Looking ahead, we outlined future research directions, emphasizing the development of AI tools that can adapt to and grow with teachers' evolving instructional needs. Potential areas of exploration include enhancing the AI's ability to understand and respond to complex educational scenarios, integrating multimodal feedback mechanisms, and expanding the tool's applicability to support a wider range of pedagogical skills. The ultimate goal remains to foster a collaborative ecosystem where AI tools and teachers work in tandem to elevate the educational experience for students.

04/18:

Beyond CheatBots: Examining Tensions in Teachers’ and Students’ Perceptions of Cheating and Learning with ChatGPT

When it comes to AI, teachers’ concerns often center on one topic: cheating. But why do we so quickly assume that students will default to cheating? And, who are the students whom we are accusing of cheating?

To get at this question, Chris first needed to answer: what criteria are teachers and students using to define learning about writing with ChatGPT, and conversely, what criteria defines cheating with ChatGPT?

Having sampled both teachers and students in his study, Chris invited us to participate in the same activity he had asked them to do. We read through 4 examples of student interactions with ChatGPT (e.g., generating the first sentences of an essay, making an outline, editing a paragraph, and coming up with counterarguments). Then, we ranked each example by how much we thought each student had been able to learn about writing. Finally, we ranked each example by how much we thought each student had cheated.

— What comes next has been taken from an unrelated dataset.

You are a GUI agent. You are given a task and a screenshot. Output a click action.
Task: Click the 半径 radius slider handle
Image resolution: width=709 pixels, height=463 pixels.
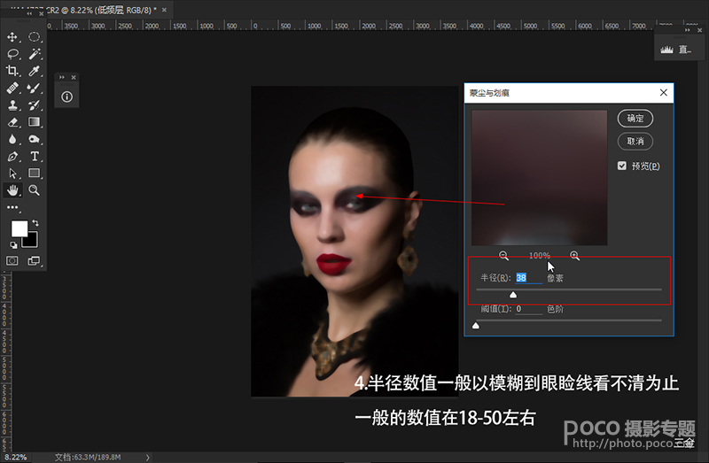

In the debrief discussion that Chris led, we found that use cases where some thought students learned the most were also the same use cases where others thought students cheated the most! This reflected some of his actual results, and at the heart of this discrepancy is the assumptions that we are making about what the student is doing and thinking. In other words, what are we assuming about their interior learning process?

For instance, do teachers think students are using AI as a shortcut instead of a scaffold? When it comes to writing, do teachers think that students are using AI to produce language vs. produce ideas? And, what process maintains the ~intellectual vitality~ and purpose of a classroom education: learning from ChatGPT or learning without ChatGPT?

Given that teachers and students in Chris’ study had overlaps but also divergences in their evaluation of learning and cheating, it’s crucial that teachers and students dialogue to co-construct norms for AI use. It’s also now more necessary than ever to “show your work” and make one’s thinking visible as a student.

Either way, there is no one-size-fits-all policy on AI use, but a good policy should acknowledge the student’s agency and desire to learn, while providing students with the tools to learn how to use AI effectively. After all, AI literacy is directly tied to equity: many teens have never heard of ChatGPT, and under-resourced schools often ban students from using ChatGPT entirely.

Moving forward, the question should be less centered on cheating, since it has always been around and the frequency rates for cheating hasn’t changed with the advent of ChatGPT. Instead, the question needs to be: how can we empower students to use ChatGPT in ways that aid their learning, and how can we close the AI literacy gap before this divide gets any bigger?